Sara Steffens, one of the workers who spoke at the rally today, was laid off after helping her co-workers form a union—even though she was an award-winning reporter at the Contra Costa Times in Walnut Creek, Calif.
Steffans said it’s critical that workers have a role in making decisions in the workplace, and she wants to help prevent the kind of abuses that occurred during her struggle to form a union. That’s why she’s working on behalf of the Employee Free Choice Act.
“A lot of the people who organize unions are people who love what they do and are really committed to it,” she said. “It’s important that workers feel like they can step up and be part of decisions in the workplace.”

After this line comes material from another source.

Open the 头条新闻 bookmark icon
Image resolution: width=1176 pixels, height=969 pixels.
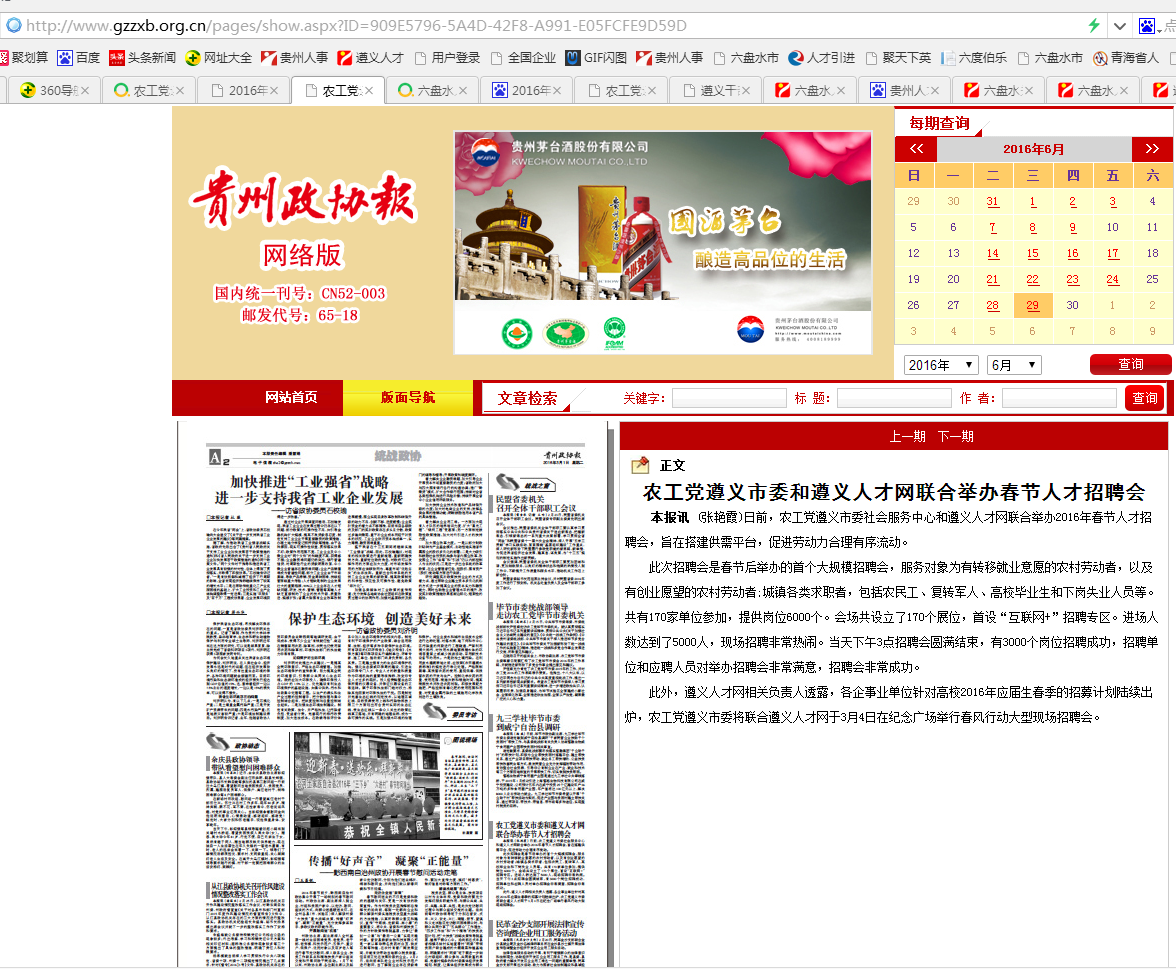coord(117,58)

Steffens said she was surprised at the level of intimidation and the misleading campaign waged by her employer, who she never expected to be so hostile to workers’ attempts to form a union.
“I read the National Labor Relations Act and thought, ‘What a great country we live in.’ I stood by my conviction that they wouldn’t retaliate,” Steffens said. “I thought, ‘That’s against the law.’ I thought it couldn’t happen to me, because I had been a good employee.”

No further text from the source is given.